* [HOW TO COMPLETE THIS TASK]:
Each entry has to be printed again exactly.

####################

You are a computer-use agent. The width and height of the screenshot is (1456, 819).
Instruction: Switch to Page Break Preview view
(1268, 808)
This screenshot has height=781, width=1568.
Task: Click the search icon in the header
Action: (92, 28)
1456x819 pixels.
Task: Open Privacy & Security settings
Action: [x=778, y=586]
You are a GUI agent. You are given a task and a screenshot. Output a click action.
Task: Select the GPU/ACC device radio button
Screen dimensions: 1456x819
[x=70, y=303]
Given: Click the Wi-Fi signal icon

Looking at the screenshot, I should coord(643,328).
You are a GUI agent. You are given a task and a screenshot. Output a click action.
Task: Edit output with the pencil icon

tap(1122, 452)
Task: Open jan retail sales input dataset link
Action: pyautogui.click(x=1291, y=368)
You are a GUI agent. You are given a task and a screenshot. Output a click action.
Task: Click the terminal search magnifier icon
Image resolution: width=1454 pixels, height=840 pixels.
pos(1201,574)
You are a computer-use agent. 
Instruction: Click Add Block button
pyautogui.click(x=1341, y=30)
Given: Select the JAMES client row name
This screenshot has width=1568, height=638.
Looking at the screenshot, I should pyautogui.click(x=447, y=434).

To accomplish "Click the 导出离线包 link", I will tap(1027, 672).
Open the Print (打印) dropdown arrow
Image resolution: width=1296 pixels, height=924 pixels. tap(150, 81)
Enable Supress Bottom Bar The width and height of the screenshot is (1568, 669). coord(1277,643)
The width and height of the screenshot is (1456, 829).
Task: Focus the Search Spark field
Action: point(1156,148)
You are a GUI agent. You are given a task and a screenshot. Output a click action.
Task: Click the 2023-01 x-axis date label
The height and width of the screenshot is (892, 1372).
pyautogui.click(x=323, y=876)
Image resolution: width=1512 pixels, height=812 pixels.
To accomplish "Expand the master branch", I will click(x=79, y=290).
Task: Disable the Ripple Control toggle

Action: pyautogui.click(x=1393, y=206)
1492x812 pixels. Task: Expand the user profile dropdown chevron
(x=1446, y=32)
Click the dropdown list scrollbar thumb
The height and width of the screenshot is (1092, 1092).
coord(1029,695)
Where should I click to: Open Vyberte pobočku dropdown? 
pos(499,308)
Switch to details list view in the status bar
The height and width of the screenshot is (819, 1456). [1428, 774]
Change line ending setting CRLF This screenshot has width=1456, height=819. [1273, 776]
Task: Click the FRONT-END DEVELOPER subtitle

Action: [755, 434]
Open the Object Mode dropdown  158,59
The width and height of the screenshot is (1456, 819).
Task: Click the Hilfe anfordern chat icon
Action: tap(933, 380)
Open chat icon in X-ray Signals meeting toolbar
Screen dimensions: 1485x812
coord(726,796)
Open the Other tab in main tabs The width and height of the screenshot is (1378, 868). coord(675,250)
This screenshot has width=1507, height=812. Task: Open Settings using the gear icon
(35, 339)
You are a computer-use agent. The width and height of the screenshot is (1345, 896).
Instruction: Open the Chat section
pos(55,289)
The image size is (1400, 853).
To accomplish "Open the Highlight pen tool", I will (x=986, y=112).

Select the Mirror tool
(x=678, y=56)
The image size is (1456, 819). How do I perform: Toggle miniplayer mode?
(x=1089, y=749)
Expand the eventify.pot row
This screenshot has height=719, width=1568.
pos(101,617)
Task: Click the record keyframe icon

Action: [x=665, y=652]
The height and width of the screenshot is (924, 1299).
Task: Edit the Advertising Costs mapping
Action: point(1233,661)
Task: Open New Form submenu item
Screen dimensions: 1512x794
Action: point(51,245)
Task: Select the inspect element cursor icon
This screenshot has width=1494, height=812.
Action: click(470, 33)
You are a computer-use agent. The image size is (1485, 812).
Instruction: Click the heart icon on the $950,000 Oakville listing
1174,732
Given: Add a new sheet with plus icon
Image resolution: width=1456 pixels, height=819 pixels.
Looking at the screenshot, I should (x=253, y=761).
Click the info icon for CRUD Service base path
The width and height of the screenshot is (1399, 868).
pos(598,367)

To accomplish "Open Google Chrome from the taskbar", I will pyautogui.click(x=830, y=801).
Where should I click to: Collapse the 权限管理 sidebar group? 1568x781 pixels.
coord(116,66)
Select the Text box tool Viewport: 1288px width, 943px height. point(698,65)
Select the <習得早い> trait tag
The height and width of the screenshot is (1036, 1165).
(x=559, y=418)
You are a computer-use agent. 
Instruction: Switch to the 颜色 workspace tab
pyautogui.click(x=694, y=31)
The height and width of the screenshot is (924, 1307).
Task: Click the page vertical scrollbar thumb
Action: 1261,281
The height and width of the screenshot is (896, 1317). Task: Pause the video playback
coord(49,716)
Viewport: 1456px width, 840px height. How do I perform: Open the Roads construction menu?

####################

* [YOUR SOLUTION]:
You are a computer-use agent. The width and height of the screenshot is (1456, 819).
Instruction: Switch to Page Break Preview view
(1268, 808)
This screenshot has height=781, width=1568.
Task: Click the search icon in the header
Action: (92, 28)
1456x819 pixels.
Task: Open Privacy & Security settings
Action: [x=778, y=586]
You are a GUI agent. You are given a task and a screenshot. Output a click action.
Task: Select the GPU/ACC device radio button
Screen dimensions: 1456x819
[x=70, y=303]
Given: Click the Wi-Fi signal icon

Looking at the screenshot, I should coord(643,328).
You are a GUI agent. You are given a task and a screenshot. Output a click action.
Task: Edit output with the pencil icon

tap(1122, 452)
Task: Open jan retail sales input dataset link
Action: pyautogui.click(x=1291, y=368)
You are a GUI agent. You are given a task and a screenshot. Output a click action.
Task: Click the terminal search magnifier icon
Image resolution: width=1454 pixels, height=840 pixels.
pos(1201,574)
You are a computer-use agent. 
Instruction: Click Add Block button
pyautogui.click(x=1341, y=30)
Given: Select the JAMES client row name
This screenshot has width=1568, height=638.
Looking at the screenshot, I should pyautogui.click(x=447, y=434).

To accomplish "Click the 导出离线包 link", I will tap(1027, 672).
Open the Print (打印) dropdown arrow
Image resolution: width=1296 pixels, height=924 pixels. tap(150, 81)
Enable Supress Bottom Bar The width and height of the screenshot is (1568, 669). coord(1277,643)
The width and height of the screenshot is (1456, 829).
Task: Focus the Search Spark field
Action: point(1156,148)
You are a GUI agent. You are given a task and a screenshot. Output a click action.
Task: Click the 2023-01 x-axis date label
The height and width of the screenshot is (892, 1372).
pyautogui.click(x=323, y=876)
Image resolution: width=1512 pixels, height=812 pixels.
To accomplish "Expand the master branch", I will click(x=79, y=290).
Task: Disable the Ripple Control toggle

Action: pyautogui.click(x=1393, y=206)
1492x812 pixels. Task: Expand the user profile dropdown chevron
(x=1446, y=32)
Click the dropdown list scrollbar thumb
The height and width of the screenshot is (1092, 1092).
coord(1029,695)
Where should I click to: Open Vyberte pobočku dropdown? 
pos(499,308)
Switch to details list view in the status bar
The height and width of the screenshot is (819, 1456). [1428, 774]
Change line ending setting CRLF This screenshot has width=1456, height=819. [1273, 776]
Task: Click the FRONT-END DEVELOPER subtitle

Action: [755, 434]
Open the Object Mode dropdown  158,59
The width and height of the screenshot is (1456, 819).
Task: Click the Hilfe anfordern chat icon
Action: tap(933, 380)
Open chat icon in X-ray Signals meeting toolbar
Screen dimensions: 1485x812
coord(726,796)
Open the Other tab in main tabs The width and height of the screenshot is (1378, 868). coord(675,250)
This screenshot has width=1507, height=812. Task: Open Settings using the gear icon
(35, 339)
You are a computer-use agent. The width and height of the screenshot is (1345, 896).
Instruction: Open the Chat section
pos(55,289)
The image size is (1400, 853).
To accomplish "Open the Highlight pen tool", I will (x=986, y=112).

Select the Mirror tool
(x=678, y=56)
The image size is (1456, 819). How do I perform: Toggle miniplayer mode?
(x=1089, y=749)
Expand the eventify.pot row
This screenshot has height=719, width=1568.
pos(101,617)
Task: Click the record keyframe icon

Action: [x=665, y=652]
The height and width of the screenshot is (924, 1299).
Task: Edit the Advertising Costs mapping
Action: point(1233,661)
Task: Open New Form submenu item
Screen dimensions: 1512x794
Action: point(51,245)
Task: Select the inspect element cursor icon
This screenshot has width=1494, height=812.
Action: click(470, 33)
You are a computer-use agent. The image size is (1485, 812).
Instruction: Click the heart icon on the $950,000 Oakville listing
1174,732
Given: Add a new sheet with plus icon
Image resolution: width=1456 pixels, height=819 pixels.
Looking at the screenshot, I should (x=253, y=761).
Click the info icon for CRUD Service base path
The width and height of the screenshot is (1399, 868).
pos(598,367)

To accomplish "Open Google Chrome from the taskbar", I will pyautogui.click(x=830, y=801).
Where should I click to: Collapse the 权限管理 sidebar group? 1568x781 pixels.
coord(116,66)
Select the Text box tool Viewport: 1288px width, 943px height. point(698,65)
Select the <習得早い> trait tag
The height and width of the screenshot is (1036, 1165).
(x=559, y=418)
You are a computer-use agent. 
Instruction: Switch to the 颜色 workspace tab
pyautogui.click(x=694, y=31)
The height and width of the screenshot is (924, 1307).
Task: Click the page vertical scrollbar thumb
Action: 1261,281
The height and width of the screenshot is (896, 1317). Task: Pause the video playback
coord(49,716)
Viewport: 1456px width, 840px height. How do I perform: Open the Roads construction menu?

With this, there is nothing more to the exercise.